Still, probably D compilers will benefit from fixing mangling bugs and allow more integration with C++ std, right?
March 18, 2018
On Sunday, 18 March 2018 at 10:28:58 UTC, Radu wrote:
> On Friday, 16 March 2018 at 18:15:02 UTC, David Nadlinger wrote:
>> On Thursday, 15 March 2018 at 10:48:45 UTC, Radu wrote:
>>> You have to remember that the really big first client of betterC(++) was DMD, porting DMD from C++ was a big undertaking. Right now both DMD and LDC use a form of betterC, so it is critical to have it finalized.
>>
>> This is entirely wrong. DMD and LDC rely extern(C++), but this has nothing to do with -betterC whatsoever.
>>
>> Both compilers link and initialise the runtime as normal (and then disable the GC at runtime).
>>
>>  — David
>
> I stand corrected. I remembered something about druntime being used but last time I checked front end code was filled with strcpm and strlen, wrongly assumed that druntime was not used. Oh well...

You're not completely wrong about this: the dmd frontend uses almost nothing from druntime, not counting extern(C) declarations that are really from the local libc, and nothing from Phobos. However, I think it still requires druntime to be linked against because of some compiler-generated symbols and the like.  Also, LDC using the D frontend has allowed a few Phobos dependencies to creep in.

So where you were wrong is in saying dmd/ldc use betterC, which is an extreme that precludes linking against druntime or Phobos at all, though you could still use extern(C) declarations alone from the stdlib.

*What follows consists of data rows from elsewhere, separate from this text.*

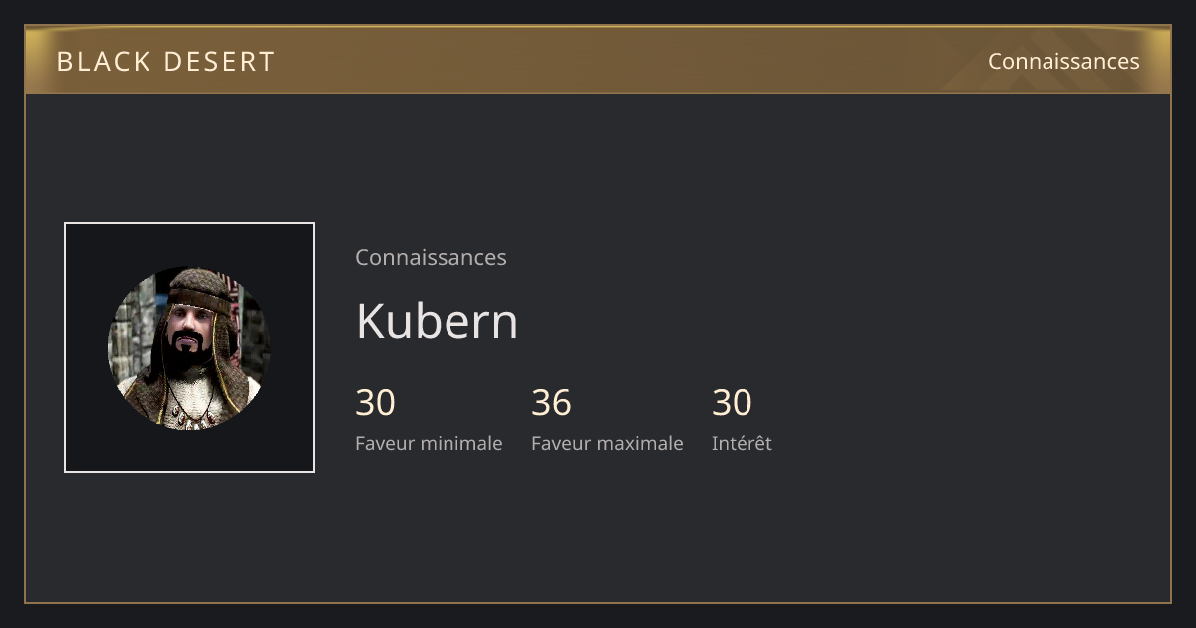Click the BLACK DESERT header title
Viewport: 1196px width, 628px height.
(x=165, y=61)
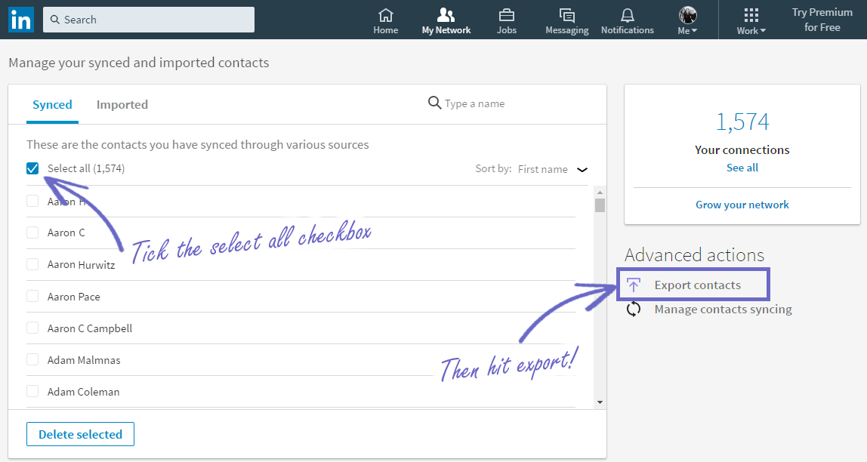Open See all under your connections
This screenshot has height=462, width=867.
[742, 167]
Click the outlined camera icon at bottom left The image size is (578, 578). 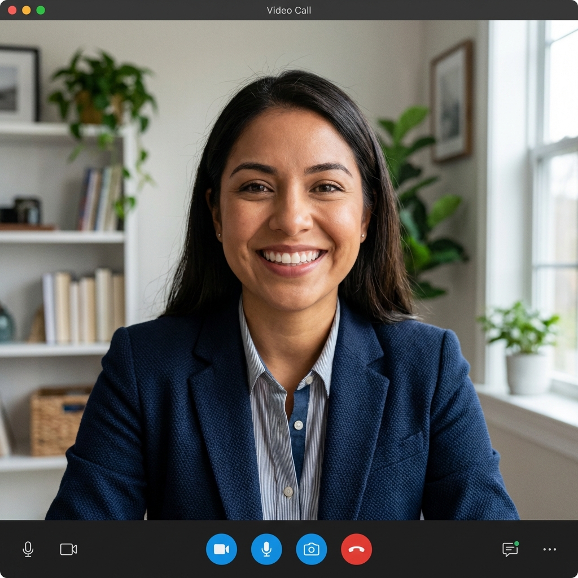tap(68, 549)
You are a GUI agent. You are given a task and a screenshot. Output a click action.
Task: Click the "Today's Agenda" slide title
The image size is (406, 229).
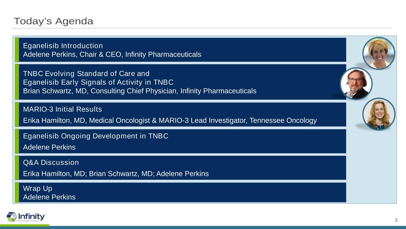click(x=54, y=21)
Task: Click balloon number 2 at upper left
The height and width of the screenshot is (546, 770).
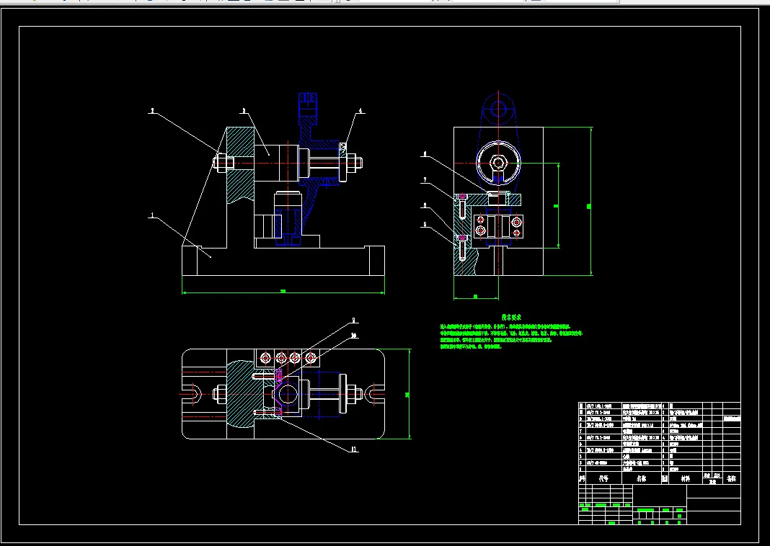Action: click(152, 111)
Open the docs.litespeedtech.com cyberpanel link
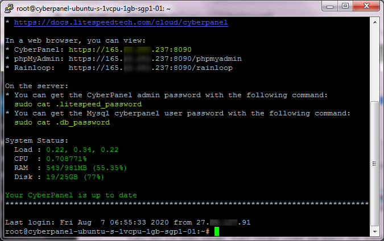384x241 pixels. (x=121, y=23)
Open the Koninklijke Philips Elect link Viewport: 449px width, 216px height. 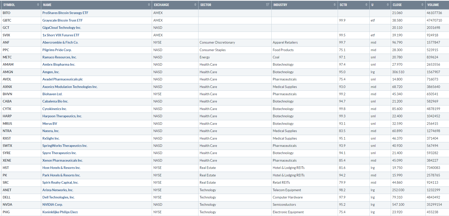coord(60,212)
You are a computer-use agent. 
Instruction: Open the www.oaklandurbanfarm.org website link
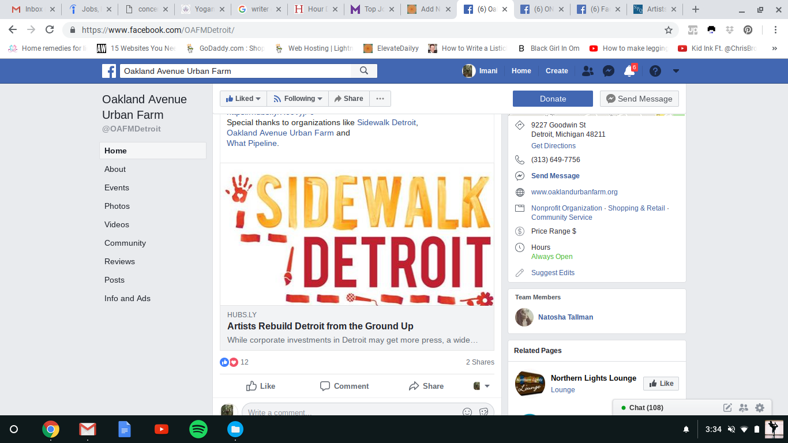coord(574,192)
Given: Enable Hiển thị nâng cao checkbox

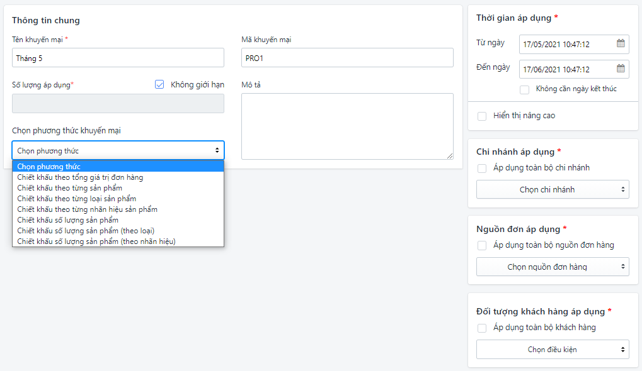Looking at the screenshot, I should [x=482, y=116].
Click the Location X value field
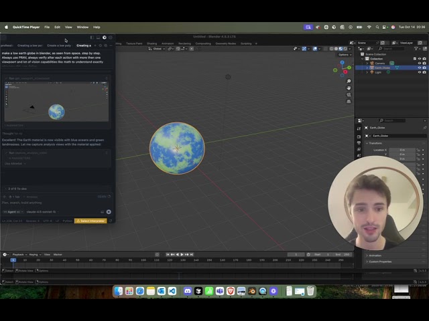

What you may have been thinking of is Walter's plan to move the dmd backend to D written with betterC, because he'd like to use that same D backend with his C/C++ compiler frontends written in C/C++ and he wants to dogfood betterC there.

You weren't wrong that the dmd frontend is very much written in a betterC style, it just isn't fully usable with betterC yet.

> Still, probably D compilers will benefit from fixing mangling bugs and allow more integration with C++ std, right?

Sure, David was simply pointing out that the betterC and extern(C++) efforts are orthogonal and that one doesn't imply the other: the ddmd frontend is an example of this, extensively using extern(C++) but not enabling betterC.
March 19, 2018
On Friday, 16 March 2018 at 18:35:14 UTC, Tony wrote:
> I thought C# was like Java and does not allow free procedures. Can you give an example of C# procedural-style IO?

All methods of Console class.
March 19, 2018
On Friday, 16 March 2018 at 21:38:30 UTC, rumbu wrote:
> Do you know anything else in the .net library than LINQ where extension methods (somehow equivalent to UFCS) are abused? I thought that something happened in the .net world while I was asleep, that's why I just searched my local copy of .net core and there are exactly 198 extension methods. I would not call these "big".

It's big because linq is perceptionally big in itself similar to how std.algorithm is big. It's also design pattern in C#: if you want a complex interface method with simplified overloads, you don't declare interface with many overloads, you declare one interface method that takes all parameters and a number of simplified extension methods that forward to interface, Unity container and Rhino mocks are designed this way.

> Last time I checked, .net Console was an enormous static class with three Stream objects behind the scenes.

That's also how D console IO works.

> When I said that phobos looks like a mess compared to .net lib I referred especially to the poor choice of names (eg. RedBlackTree vs SortedDictionary) and lack of essential stuff (eg. happy to have levenshteinDistance built in, but I cannot sort correctly two strings in any other language than English).

That's true, naming is a little complex.